Two sisters have seldom been less alike.
Asia is much the better educated. She’s been to a convent school and also a college for girls, where the standards and expectations were stringent and masculine. Competition was encouraged. Domesticity disparaged. The girls, addressed only by their last names, were told not to be soft. They played all the games of the rougher sex—ball, quoits, archery. Asia excelled at mathematics and science.

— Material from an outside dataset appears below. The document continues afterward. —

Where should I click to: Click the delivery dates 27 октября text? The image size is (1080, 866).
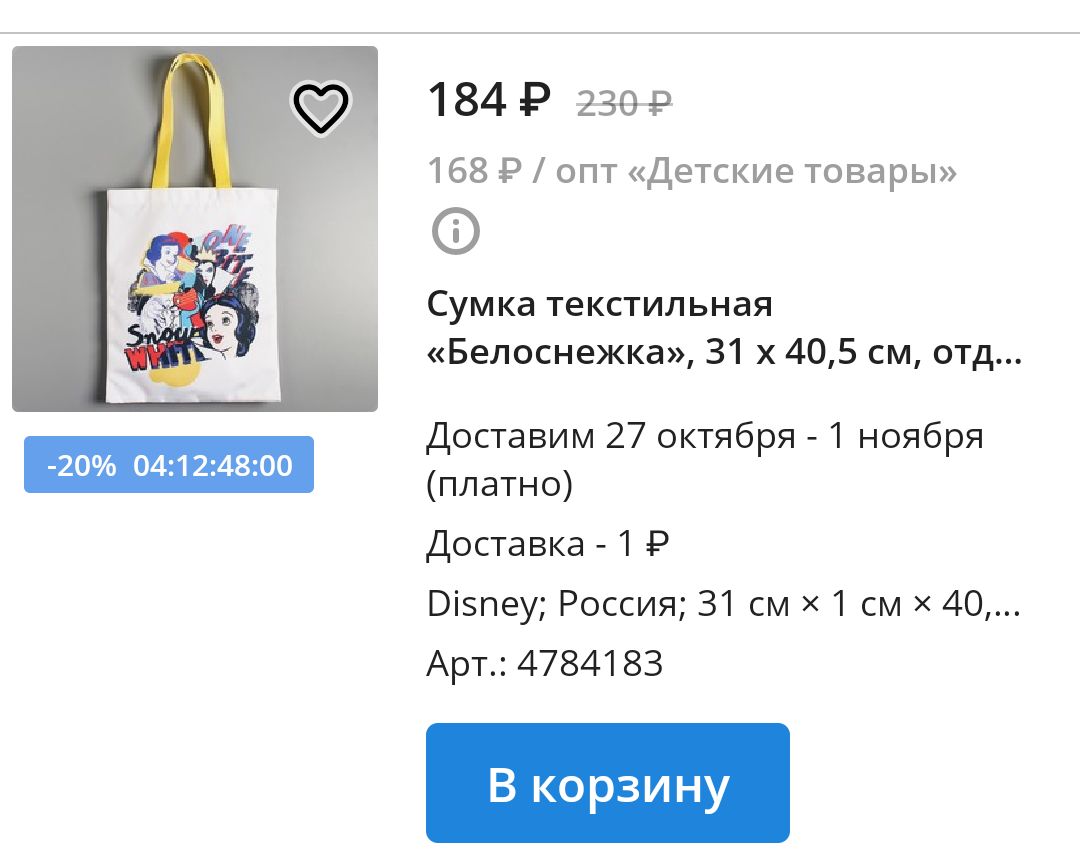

Rosalie attended school for only a few months in England. She thinks she liked it, but doesn’t remember for sure.
* * *
—
The farm was Rosalie’s first home. As a child, she ran about with the other children who lived there. She sees how hard Ann and Joe work, every minute of every day, to buy their very own daughters, their very own sons.
She remembers her grandfather’s lectures—
—that freedom is God-given while the law is man-made. So any law that gives one man the ownership of another is a moral deformity and abhorrent to God.
—that, in fact, the word owner should never be used when speaking of slavery, as no man can ever truly own another.
—Quaeque ipse miserrima vidi et quorum pars magna fui, as Grandfather would say, though Aeneas said it first. With my own eyes, I have seen heartbreaking things and even been a part of them.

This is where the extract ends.